The process has had terrible consequences for huge numbers of children. Why? Because in making the end result fit the pattern of previous years,  large numbers of youngsters were marked down from their teachers’ predictions.

In defence of the system, some officials tried to argue that because teachers from certain types of schools, seemingly with equally certain mathematical predictability, are more prone to overestimate a child’s performance than teachers from other schools, the  large scale marking down was justified.

Dazzled by the maths. Lost sight of the young human being

If you happened to be in an improving school about to register its breakthrough moment, well that’s just bad luck according to the faceless ones who gave their blessing to all this. In  allowing themselves to be dazzled by the logic of the maths they lost sight of the humanity required when handling young people’s dreams.

I listened to two distinguished statisticians explain that “Algorithms work extremely well for populations, but not necessarily for individuals.” They said this quite dispassionately and not in any way to justify what happened this year.

A system that only works for populations and allows for substantial injustice to be suffered by an individual is a system not worthy of the name. Young people can improve their individual performance between mocks and finals. Poor mock results are often the spur to pull your finger out. That’s not something a blunt instrument like an algorithm can detect. With young people’s lives we need precision lasers not hammers.

With a shrug of the shoulders a bureaucrat cannot be allowed to sweep aside and crush a young person. I am tempted to invoke historical examples of other forms of brutal indifference to the individual in the interest of “the plan” but the point is obvious to anyone with a brain and a heart.

Maths first. People nowhere. Not acceptable.

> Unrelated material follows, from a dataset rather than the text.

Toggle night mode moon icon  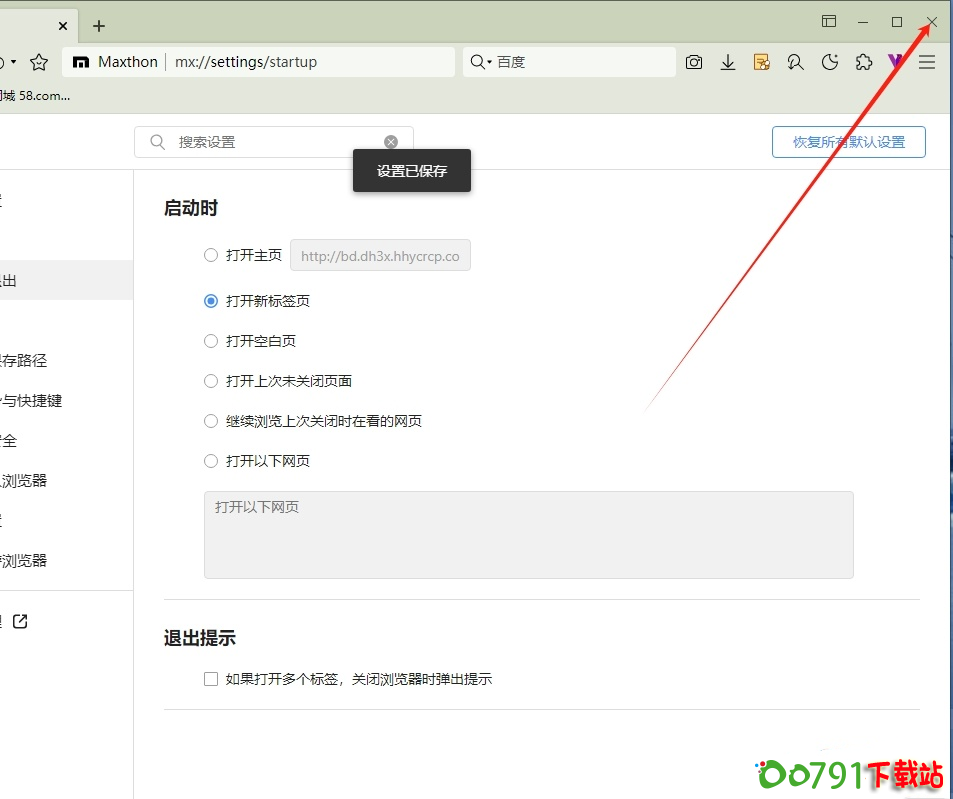coord(829,62)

Worcester College, Oxford shows the way

Starting with Worcester College, Oxford some Universities have declared they will accept the teachers’ original predictions and ignore any marking down. I applaud them. How  easy it will be for others to follow suit I don’t know, but they should  all certainly make the effort and stand ready to explain why they didn’t.

GDPR no help but…

Article 22 of the GDPR says individuals shall have the right  “not to be subject to a decision based solely on automated processing, including profiling……”

That is  pretty close to what has happened here although because it isn’t exactly the same, Article 22 is of no use (the process was not based ‘solely’ on automated processing).

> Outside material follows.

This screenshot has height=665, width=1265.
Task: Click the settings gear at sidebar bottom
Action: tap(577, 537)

Yet the spirit of Article 22 is clear. There is an appeals process but it costs money and it may not be possible to complete the vast numbers of appeals now anticipated before the University  and other terms begin.

With the inevitable drop in students from overseas (maybe even all Chinese students) why can’t everyone do what Worcester College did?  In the next two to three years perhaps there will be a higher drop out rate but at least each student would know this was down to them, not an invisible, unaccountable hand in Whitehall, Holyrood, Belfast or Cardiff. And set against that there will some students who get in to University or other place who otherwise might not have done. And they will shine.

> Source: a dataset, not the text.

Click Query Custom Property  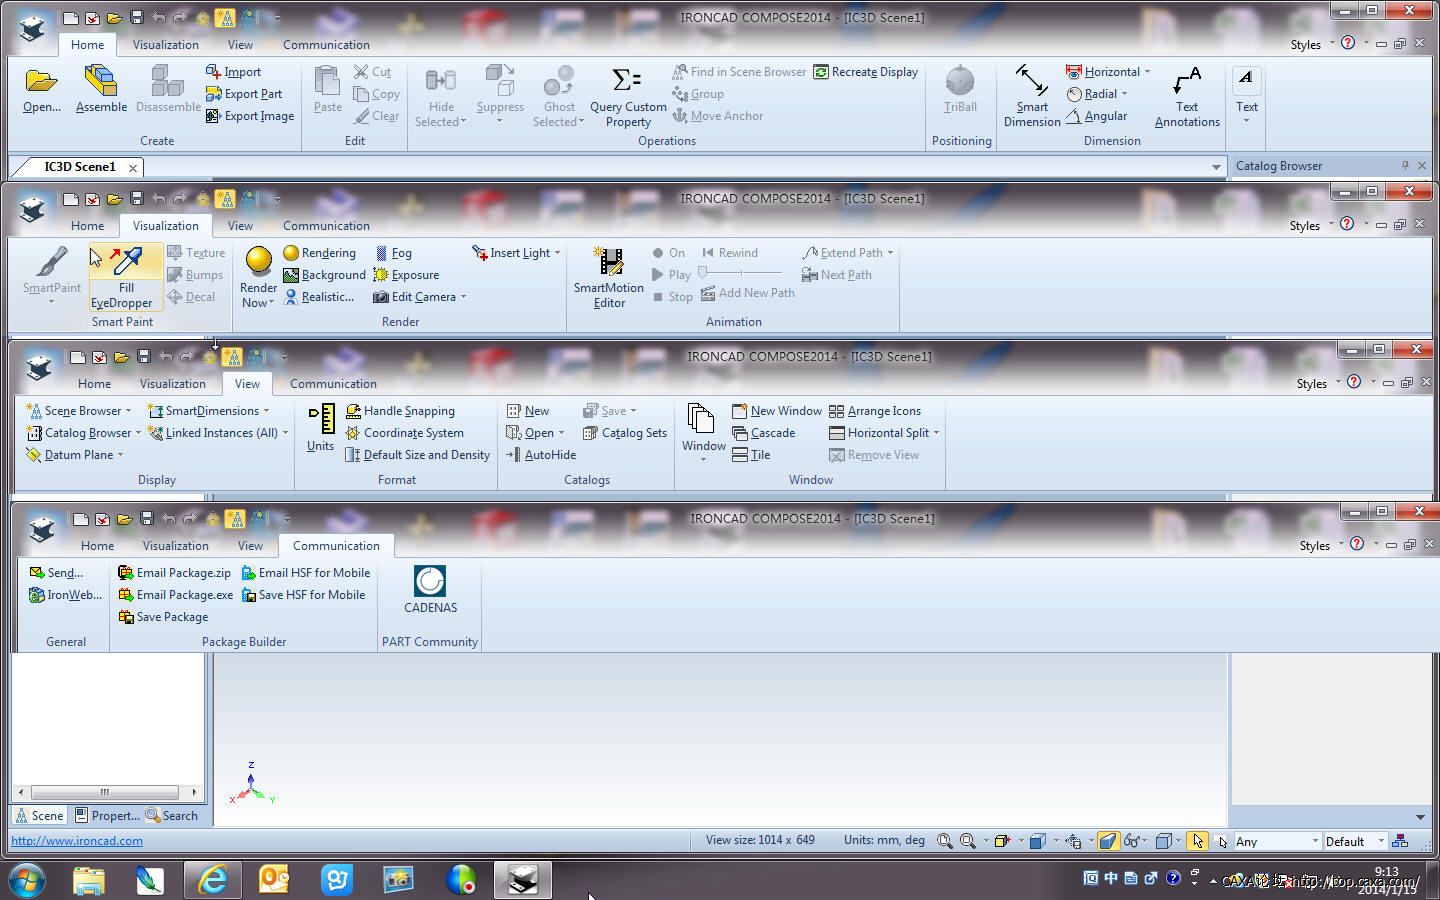point(627,95)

We should not have to choose between injustices

One last word: I have heard people complain that children from private schools and more affluent parts of town fared less badly than children from elsewhere. That is the inevitable result of how algorithms work. If there is bias in a system it will be reflected in the data and be reproduced by it.

This is not a reason to punish the children of well off families. The individual is what matters here, not their parentage. Insisting that little Billy Rich or Jenny Affluent does not get the University place he or she dreamed of because Frankie Poor and Lucy Skint from down the road didn’t get theirs is the wrong answer to the wrong question.

There are lessons here for all of us as algorithms seem set to play an ever more important role in the way all kinds of things work. Particularly over the internet.